#### Document extract
John Meaney (born 1957 in London) is a British science fiction author.

Biography
Meaney grew up in London and Slough, England with his brother Colm (who is not the same as the Star Trek actor Colm Meaney). He has studied martial arts since childhood and has a black belt in shotokan karate. Meaney originally studied at Birmingham University and holds a combined degree in Physics and Computer Science from the Open University. He has done postgraduate work at Oxford University and is a part-time IT consultant.

Writing career
Meaney's science fiction began appearing in 1992 with "Spring Rain" in the July 1992 issue of Interzone. He has published over a dozen short pieces as of 2006. His novelette "Sharp Tang" was shortlisted for the British Science Fiction Association Award in 1995. His first and second novels, To Hold Infinity and Paradox, were on the BSFA shortlists for Best Novel in 1999 and 2001. To Hold Infinity was also selected as one of the Daily Telegraph'''s "Books of the Year" . He lives in Kent with his wife Yvonne.

Works

 To Hold Infinity (Bantam/Transworld, 1998)

#### Data to process

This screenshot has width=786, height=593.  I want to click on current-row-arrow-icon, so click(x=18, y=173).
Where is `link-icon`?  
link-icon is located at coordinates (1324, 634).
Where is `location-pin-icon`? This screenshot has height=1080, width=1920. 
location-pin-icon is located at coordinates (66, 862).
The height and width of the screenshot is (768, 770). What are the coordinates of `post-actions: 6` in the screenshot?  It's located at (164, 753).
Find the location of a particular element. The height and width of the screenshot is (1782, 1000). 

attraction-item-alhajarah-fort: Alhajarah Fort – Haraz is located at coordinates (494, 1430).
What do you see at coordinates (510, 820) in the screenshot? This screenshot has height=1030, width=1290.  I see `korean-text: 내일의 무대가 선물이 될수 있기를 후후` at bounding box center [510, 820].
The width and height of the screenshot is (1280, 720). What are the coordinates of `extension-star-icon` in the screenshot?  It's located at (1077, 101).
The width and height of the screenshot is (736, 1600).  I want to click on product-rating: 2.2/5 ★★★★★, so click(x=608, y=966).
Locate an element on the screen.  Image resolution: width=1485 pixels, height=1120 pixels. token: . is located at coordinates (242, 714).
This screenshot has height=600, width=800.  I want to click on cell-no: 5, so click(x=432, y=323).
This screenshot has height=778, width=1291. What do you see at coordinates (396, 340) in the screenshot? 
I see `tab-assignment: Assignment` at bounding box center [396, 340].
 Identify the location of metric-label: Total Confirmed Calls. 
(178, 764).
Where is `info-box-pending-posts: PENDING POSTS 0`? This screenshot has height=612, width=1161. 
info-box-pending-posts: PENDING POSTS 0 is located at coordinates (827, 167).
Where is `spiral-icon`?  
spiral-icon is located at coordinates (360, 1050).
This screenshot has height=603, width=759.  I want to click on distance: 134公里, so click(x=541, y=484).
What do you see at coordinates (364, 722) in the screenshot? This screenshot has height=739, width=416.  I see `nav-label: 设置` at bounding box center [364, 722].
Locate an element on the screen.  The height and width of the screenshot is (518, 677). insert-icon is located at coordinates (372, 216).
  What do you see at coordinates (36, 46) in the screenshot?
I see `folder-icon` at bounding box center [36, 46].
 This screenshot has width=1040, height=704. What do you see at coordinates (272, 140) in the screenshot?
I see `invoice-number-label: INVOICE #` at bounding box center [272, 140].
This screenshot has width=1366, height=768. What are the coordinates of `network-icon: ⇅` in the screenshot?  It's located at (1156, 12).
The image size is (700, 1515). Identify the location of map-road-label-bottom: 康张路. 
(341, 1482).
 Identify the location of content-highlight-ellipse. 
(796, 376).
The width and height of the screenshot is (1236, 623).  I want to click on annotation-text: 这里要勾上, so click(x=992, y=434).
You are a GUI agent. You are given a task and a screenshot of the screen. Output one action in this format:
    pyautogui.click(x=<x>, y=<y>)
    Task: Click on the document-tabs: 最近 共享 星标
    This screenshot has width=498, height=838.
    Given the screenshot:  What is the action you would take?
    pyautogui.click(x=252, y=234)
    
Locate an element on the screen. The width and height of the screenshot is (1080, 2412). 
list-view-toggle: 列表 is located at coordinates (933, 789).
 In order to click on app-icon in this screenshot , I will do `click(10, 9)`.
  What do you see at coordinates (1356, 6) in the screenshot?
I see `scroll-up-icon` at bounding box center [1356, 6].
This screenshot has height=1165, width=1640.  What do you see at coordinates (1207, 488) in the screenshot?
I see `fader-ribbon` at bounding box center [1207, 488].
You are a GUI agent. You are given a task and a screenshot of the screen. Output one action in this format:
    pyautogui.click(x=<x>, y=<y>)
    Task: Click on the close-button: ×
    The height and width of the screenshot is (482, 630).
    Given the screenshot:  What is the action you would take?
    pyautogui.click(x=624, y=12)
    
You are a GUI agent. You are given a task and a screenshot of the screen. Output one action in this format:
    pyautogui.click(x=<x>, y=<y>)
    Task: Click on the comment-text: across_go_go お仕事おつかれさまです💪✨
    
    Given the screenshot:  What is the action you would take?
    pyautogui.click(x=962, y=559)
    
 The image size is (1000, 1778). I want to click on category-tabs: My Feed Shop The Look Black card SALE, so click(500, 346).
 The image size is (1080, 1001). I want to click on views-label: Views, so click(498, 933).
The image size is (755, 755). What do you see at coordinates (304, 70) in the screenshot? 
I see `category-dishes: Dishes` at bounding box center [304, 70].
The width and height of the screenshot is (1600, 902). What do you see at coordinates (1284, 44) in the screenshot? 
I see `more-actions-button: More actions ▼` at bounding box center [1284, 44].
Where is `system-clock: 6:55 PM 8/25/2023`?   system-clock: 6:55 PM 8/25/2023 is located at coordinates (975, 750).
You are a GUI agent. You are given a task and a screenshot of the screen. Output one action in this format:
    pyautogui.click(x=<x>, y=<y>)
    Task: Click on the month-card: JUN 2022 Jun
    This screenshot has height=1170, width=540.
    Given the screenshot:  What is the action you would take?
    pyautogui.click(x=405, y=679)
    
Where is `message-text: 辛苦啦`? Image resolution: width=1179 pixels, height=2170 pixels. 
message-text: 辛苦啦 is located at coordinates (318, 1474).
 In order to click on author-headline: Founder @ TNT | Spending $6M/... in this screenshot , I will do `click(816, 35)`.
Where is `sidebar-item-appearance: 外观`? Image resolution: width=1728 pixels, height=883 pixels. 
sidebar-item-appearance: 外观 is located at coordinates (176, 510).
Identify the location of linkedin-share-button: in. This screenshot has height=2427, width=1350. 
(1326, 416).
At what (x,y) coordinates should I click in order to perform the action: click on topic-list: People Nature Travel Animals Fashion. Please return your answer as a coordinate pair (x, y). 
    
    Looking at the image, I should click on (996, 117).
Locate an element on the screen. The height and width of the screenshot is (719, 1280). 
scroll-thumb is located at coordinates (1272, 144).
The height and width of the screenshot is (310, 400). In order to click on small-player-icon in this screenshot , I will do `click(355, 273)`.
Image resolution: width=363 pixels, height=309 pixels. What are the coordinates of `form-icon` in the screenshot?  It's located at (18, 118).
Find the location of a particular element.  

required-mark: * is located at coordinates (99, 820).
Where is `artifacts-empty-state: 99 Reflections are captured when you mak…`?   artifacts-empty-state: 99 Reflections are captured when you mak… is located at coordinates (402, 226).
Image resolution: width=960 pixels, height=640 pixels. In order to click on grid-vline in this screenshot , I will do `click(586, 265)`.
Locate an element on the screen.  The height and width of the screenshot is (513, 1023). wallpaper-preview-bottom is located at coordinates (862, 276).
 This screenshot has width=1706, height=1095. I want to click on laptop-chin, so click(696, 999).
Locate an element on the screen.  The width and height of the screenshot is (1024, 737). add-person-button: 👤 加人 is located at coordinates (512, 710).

#### Questions
a) According to the biography of John Meaney, in which martial art does he hold a black belt?
b) Extract every line from the rows that contains the word "should". Case counts.

#### Solved problems
a) Shotokan karate.

b)
At what (x,y) coordinates should I click in order to perform the action: click on topic-list: People Nature Travel Animals Fashion. Please return your answer as a coordinate pair (x, y). 
    Looking at the image, I should click on (996, 117).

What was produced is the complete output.